#### Text:
My Impressions of InfluxDB

2013-11-11 12:15:38 by jdixon

I mentioned last week that I was planning to look closer at InfluxDB this past weekend, and some folks asked me to do a writeup on my findings.

InfluxDB is a time-series metrics and events database based on the LevelDB key-value store. LevelDB was written and open sourced by Google, and is an optional backend for Riak. InfluxDB (or "Influx", for short) inherits many of LevelDB's default characteristics, which means it's optimized for writes and uses compression by default, but it can be slow for reads and deletes.

Influx was only recently released as an open source project under the MIT license by the team over at Errplane. Its authors are transparent about their goals and roadmap, publishing them on the project website.

Getting started with Influx is easy enough. They provide a free online sandbox where you can create a user account and database, then immediately begin writing metrics via their administration UI. You can also start sending metrics remotely, which is simple enough with curl and a bit of JSON.

$ for i in `seq 100`; do \
>   curl -X POST "http://sandbox.influxdb.org:9061/db/foobar/series?u=foo&p=bar" \
>     -d "[{\"name\":\"data\",\"columns\":[\"foo\",\"bar\"], \
>     \"points\":[[$((RANDOM%200+100)),$((RANDOM%300+50))]]}]"; \
>   sleep 1; \
> done

From there you can run queries and visualize your metrics within the same interface.

I don't care for their choice of accepting credentials via URL parameters, but it looks like they agree and intend to support HTTP Basic Auth soon. Otherwise, their HTTP API is largely param-driven, making it straightforward and easy to use, and is capable of sending chunked or non-chunked responses.

Influx accepts queries via an SQL-like query language, so if you're comfortable with traditional relational databases, you should feel right at home. It already supports filtering using where clauses, in addition to aggregates using group by, merge and join. There are a handful of mathematical functions (min, max, mean, mode, median, and percentile), making it suitable for routine analytics tasks.

They plan to add a feature called continuous queries, which will allow users to "precompute expensive queries into another time series in real-time". At face value this sounds very much like Graphite's carbon-aggregator. However, because you would have the entire query language at your disposal, it has the potential to be much more powerful.

There remain some questions around its potential to scale, as well as general benchmarks. Paul Dix, the founder of Errplane and apparent Influx project lead, says that both clustering and benchmarks are expected to be released in December. A work-in-progress GitHub pull-request is open for tracking the ongoing clustering work. Paul has given some anecdotal numbers of "20k-70k points per second" in the project mailing list.

#### Goals:
1. In the InfluxDB post, which key-value store is InfluxDB based on?
2. Print the stretch of the InfluxDB post from "Influx accepts queries" through "much more powerful.", without changing a word.

#### Data lines:
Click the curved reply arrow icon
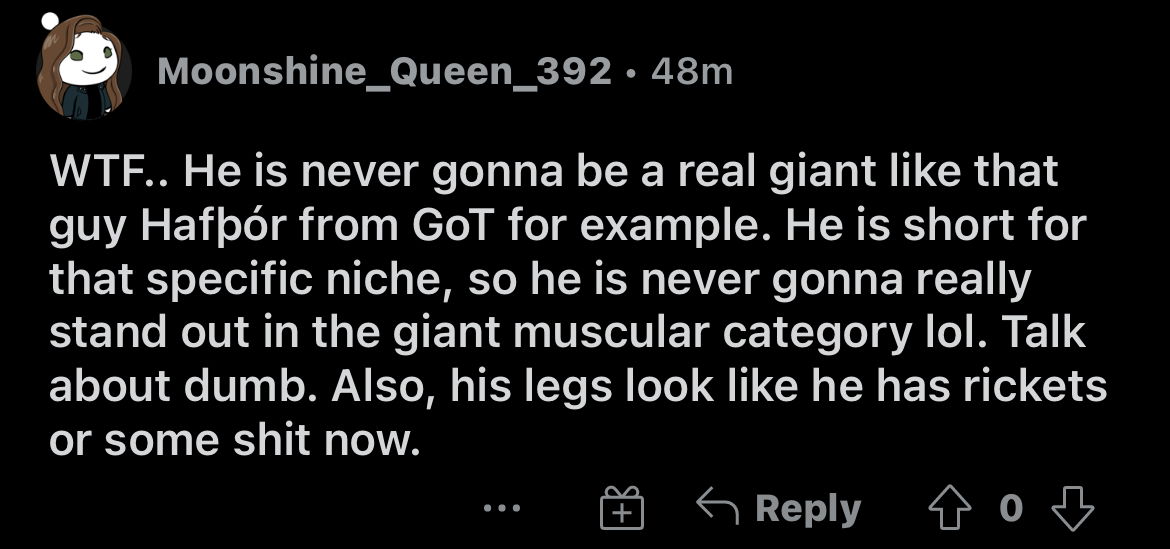 point(717,505)
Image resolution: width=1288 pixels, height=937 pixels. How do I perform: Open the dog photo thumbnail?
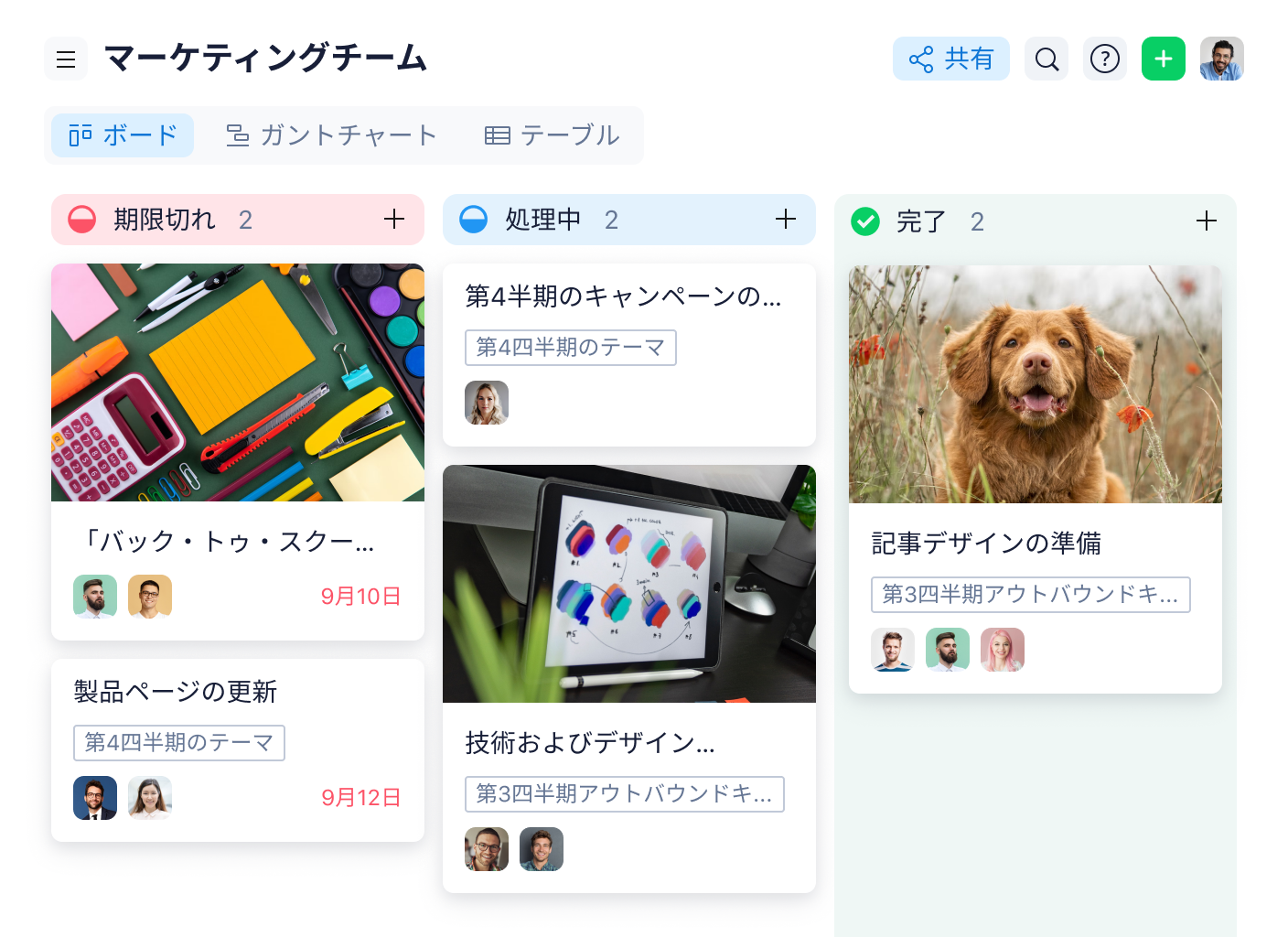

#### Task answers:
1. LevelDB

2.
Influx accepts queries via an SQL-like query language, so if you're comfortable with traditional relational databases, you should feel right at home. It already supports filtering using where clauses, in addition to aggregates using group by, merge and join. There are a handful of mathematical functions (min, max, mean, mode, median, and percentile), making it suitable for routine analytics tasks.

They plan to add a feature called continuous queries, which will allow users to "precompute expensive queries into another time series in real-time". At face value this sounds very much like Graphite's carbon-aggregator. However, because you would have the entire query language at your disposal, it has the potential to be much more powerful.